We will address each of these topics individually. As you read on, note that many of these topics interrelate. For example, your reasons for attending graduate school could stem from your professional experiences post-college, or, if you are considering a research-heavy program, perhaps your professional goals are academic in nature. This is okay! The point of this post is to help you figure out what you want to write about, not how you will structure all of this information into a coherent essay (we will cover that in a future post).
Why do you want to pursue a graduate education in this field?
Your reasons for choosing a particular field are important. Your explanation should be succinct, avoid platitudes, and be unique but relatable. Also, do not turn your answer into an autobiography; only share a personal story if it is pertinent to your application. Good reasons to pursue a graduate education in a particular field include:
- Talent and interest in a particular field.

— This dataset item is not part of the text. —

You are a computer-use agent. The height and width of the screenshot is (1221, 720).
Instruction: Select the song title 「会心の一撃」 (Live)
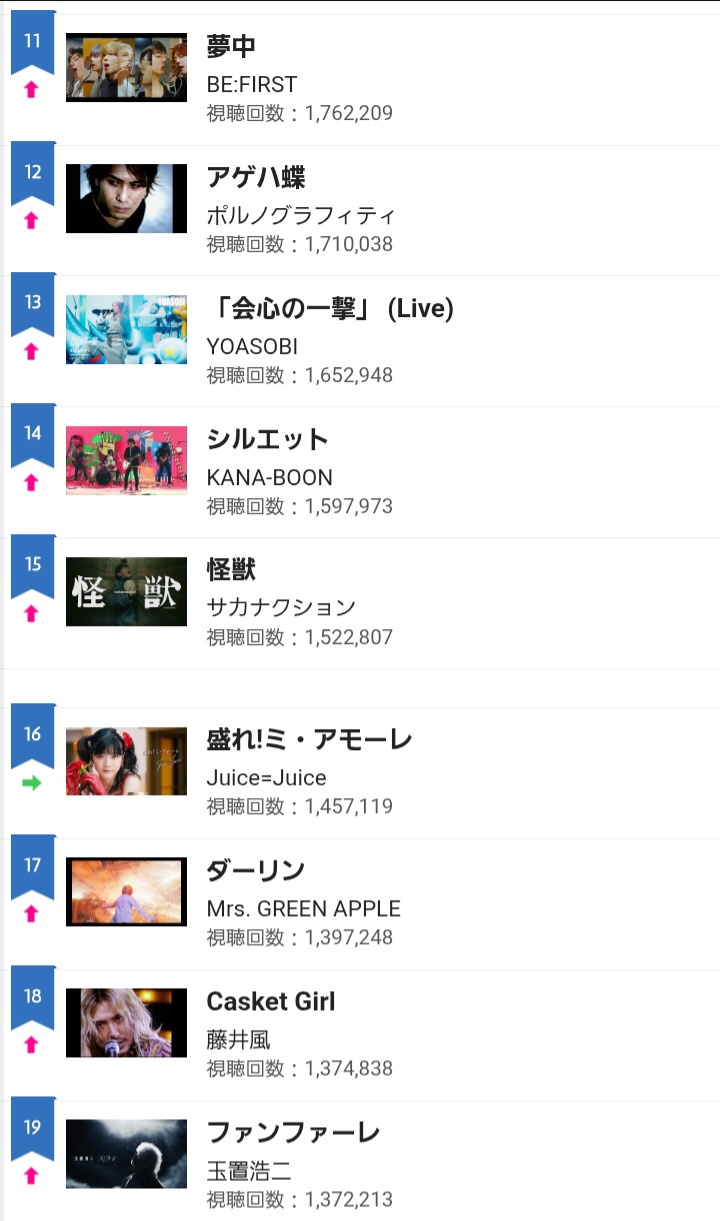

- The opportunities available from an advanced degree in a particular field.
- The skill-set obtained from an education in this field will help in another.
What have you done to prepare yourself for a graduate education in this field?
This part of your essay should convince admission officers that you are not only capable of doing well in their program but that you have taken steps toward improving your chance of success. This would also be a good time to discuss how you plan to utilize your experiences in a way that would benefit the campus community and classroom.
Do not be mistaken – this is not the same thing as ticking off all the points on your résumé. They already have your résumé; don’t waste their and your time retyping it in essay format! This is not to say you should disregard your achievements or be afraid to discuss them; rather, elaborate on those accomplishments that actually pertain to the field you are applying to, and avoid going into great length about those things that do not.
What are your academic goals?
Academic goals will vary from field to field, but everyone’s personal statement should share a few characteristics. Good things to talk about here include:
- The knowledge and skills you would like to acquire and develop in your time with this program.
- The aspects of the program that impress you.
- Research or papers you find interesting that have been published by current or past faculty members.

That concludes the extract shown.